_DESCRIPTION OF THE TASK_: Set down all the data again. Change nothing.

_THE DATA_:
==================================================

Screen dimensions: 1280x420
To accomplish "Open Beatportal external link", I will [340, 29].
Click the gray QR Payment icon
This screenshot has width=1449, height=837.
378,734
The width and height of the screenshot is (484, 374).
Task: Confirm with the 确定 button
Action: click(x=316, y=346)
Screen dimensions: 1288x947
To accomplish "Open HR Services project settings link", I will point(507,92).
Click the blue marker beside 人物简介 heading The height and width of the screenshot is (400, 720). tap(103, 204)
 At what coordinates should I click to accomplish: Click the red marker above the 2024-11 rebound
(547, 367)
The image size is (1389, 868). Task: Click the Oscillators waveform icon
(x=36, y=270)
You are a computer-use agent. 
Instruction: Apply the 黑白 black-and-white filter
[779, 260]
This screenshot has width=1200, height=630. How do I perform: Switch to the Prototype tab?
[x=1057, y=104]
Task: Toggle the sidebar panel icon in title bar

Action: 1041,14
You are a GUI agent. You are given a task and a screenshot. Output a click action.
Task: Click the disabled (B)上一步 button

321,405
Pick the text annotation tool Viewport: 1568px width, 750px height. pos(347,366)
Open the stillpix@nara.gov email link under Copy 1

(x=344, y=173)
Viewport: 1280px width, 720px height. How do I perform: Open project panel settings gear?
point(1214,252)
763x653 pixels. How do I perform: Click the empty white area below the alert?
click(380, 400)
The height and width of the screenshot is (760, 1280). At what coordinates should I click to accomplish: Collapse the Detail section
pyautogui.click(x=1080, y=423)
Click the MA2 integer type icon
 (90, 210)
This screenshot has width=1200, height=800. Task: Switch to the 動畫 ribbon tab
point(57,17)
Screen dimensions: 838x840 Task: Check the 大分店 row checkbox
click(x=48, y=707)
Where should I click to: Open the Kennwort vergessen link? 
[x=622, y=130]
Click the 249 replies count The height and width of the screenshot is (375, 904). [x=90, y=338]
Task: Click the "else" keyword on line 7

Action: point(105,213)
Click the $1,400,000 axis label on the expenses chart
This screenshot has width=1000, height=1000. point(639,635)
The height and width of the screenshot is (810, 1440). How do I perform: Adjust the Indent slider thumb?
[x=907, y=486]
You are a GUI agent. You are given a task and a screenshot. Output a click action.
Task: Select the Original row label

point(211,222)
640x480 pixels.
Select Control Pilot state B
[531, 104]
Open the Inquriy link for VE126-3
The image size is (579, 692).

==================================================

_RESPONSE_:
Screen dimensions: 1280x420
To accomplish "Open Beatportal external link", I will [340, 29].
Click the gray QR Payment icon
This screenshot has width=1449, height=837.
378,734
The width and height of the screenshot is (484, 374).
Task: Confirm with the 确定 button
Action: click(x=316, y=346)
Screen dimensions: 1288x947
To accomplish "Open HR Services project settings link", I will point(507,92).
Click the blue marker beside 人物简介 heading The height and width of the screenshot is (400, 720). tap(103, 204)
 At what coordinates should I click to accomplish: Click the red marker above the 2024-11 rebound
(547, 367)
The image size is (1389, 868). Task: Click the Oscillators waveform icon
(x=36, y=270)
You are a computer-use agent. 
Instruction: Apply the 黑白 black-and-white filter
[779, 260]
This screenshot has width=1200, height=630. How do I perform: Switch to the Prototype tab?
[x=1057, y=104]
Task: Toggle the sidebar panel icon in title bar

Action: 1041,14
You are a GUI agent. You are given a task and a screenshot. Output a click action.
Task: Click the disabled (B)上一步 button

321,405
Pick the text annotation tool Viewport: 1568px width, 750px height. pos(347,366)
Open the stillpix@nara.gov email link under Copy 1

(x=344, y=173)
Viewport: 1280px width, 720px height. How do I perform: Open project panel settings gear?
point(1214,252)
763x653 pixels. How do I perform: Click the empty white area below the alert?
click(380, 400)
The height and width of the screenshot is (760, 1280). At what coordinates should I click to accomplish: Collapse the Detail section
pyautogui.click(x=1080, y=423)
Click the MA2 integer type icon
 (90, 210)
This screenshot has width=1200, height=800. Task: Switch to the 動畫 ribbon tab
point(57,17)
Screen dimensions: 838x840 Task: Check the 大分店 row checkbox
click(x=48, y=707)
Where should I click to: Open the Kennwort vergessen link? 
[x=622, y=130]
Click the 249 replies count The height and width of the screenshot is (375, 904). [x=90, y=338]
Task: Click the "else" keyword on line 7

Action: point(105,213)
Click the $1,400,000 axis label on the expenses chart
This screenshot has width=1000, height=1000. point(639,635)
The height and width of the screenshot is (810, 1440). How do I perform: Adjust the Indent slider thumb?
[x=907, y=486]
You are a GUI agent. You are given a task and a screenshot. Output a click action.
Task: Select the Original row label

point(211,222)
640x480 pixels.
Select Control Pilot state B
[531, 104]
Open the Inquriy link for VE126-3
The image size is (579, 692).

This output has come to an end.